Given the increased risk of micronutrient deficiencies in patients with ASD, routine nutritional screening should be incorporated into standard clinical assessments for individuals with ASD. Physicians and healthcare providers should keep a high level of suspicion for nutritional deficiencies when evaluating patients with unexplained bleeding, anemia, or other nonspecific symptoms. Beyond clinical management, this case underscores the need for a multidisciplinary approach to addressing dietary limitations in individuals with ASD. Primary care physicians, dietitians, behavioral therapists, and psychiatrists should work collaboratively to ensure early detection and intervention. Behavioral feeding therapies, dietary counseling, and supplementation strategies should be considered to prevent severe nutritional deficiencies and their complications.
Conclusions
This case underscores the importance of considering vitamin C deficiency in patients with atypical presentations of anemia, bleeding, or renal abnormalities, especially in those with ASD. Patients with ASD are at higher risk of developing malnutrition due to their highly restrictive diets secondary to their sensory sensitivities.

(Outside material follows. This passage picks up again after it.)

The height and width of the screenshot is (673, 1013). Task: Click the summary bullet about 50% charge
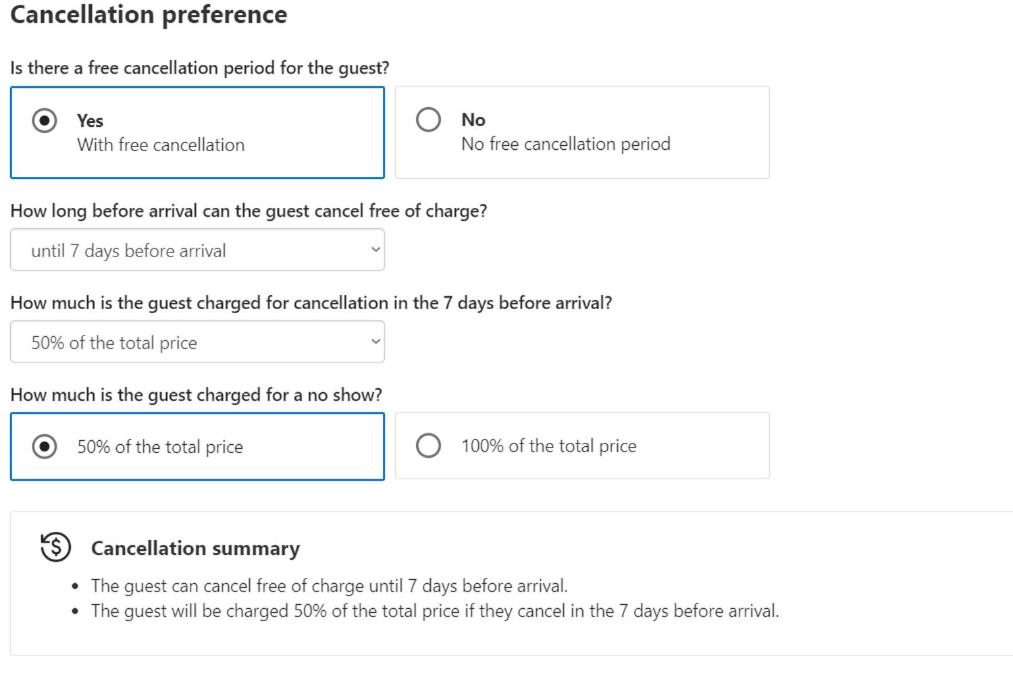(x=435, y=611)
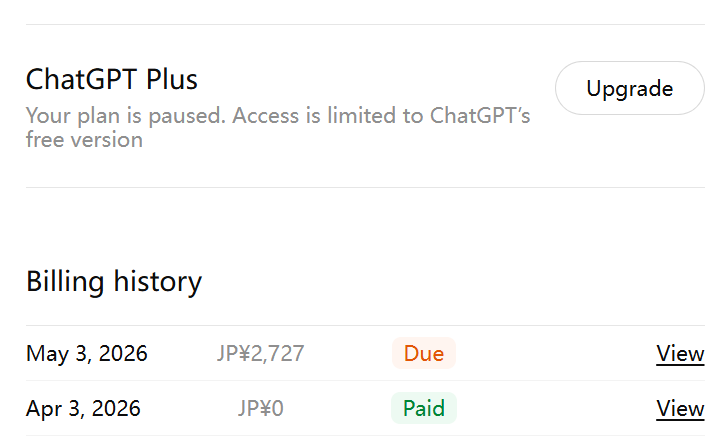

While vitamin C deficiency is often thought to be rare in developed countries, it remains clinically relevant and can lead to severe, multisystem complications if left unrecognized. Early dietary assessment and a high index of suspicion are critical in at-risk populations, even in the absence of traditional markers of malnutrition. Ultimately, this case highlights the need for multidisciplinary collaboration between primary care, nutrition, behavioral health, and hematology to identify and address nutritional deficiencies before they result in significant morbidity.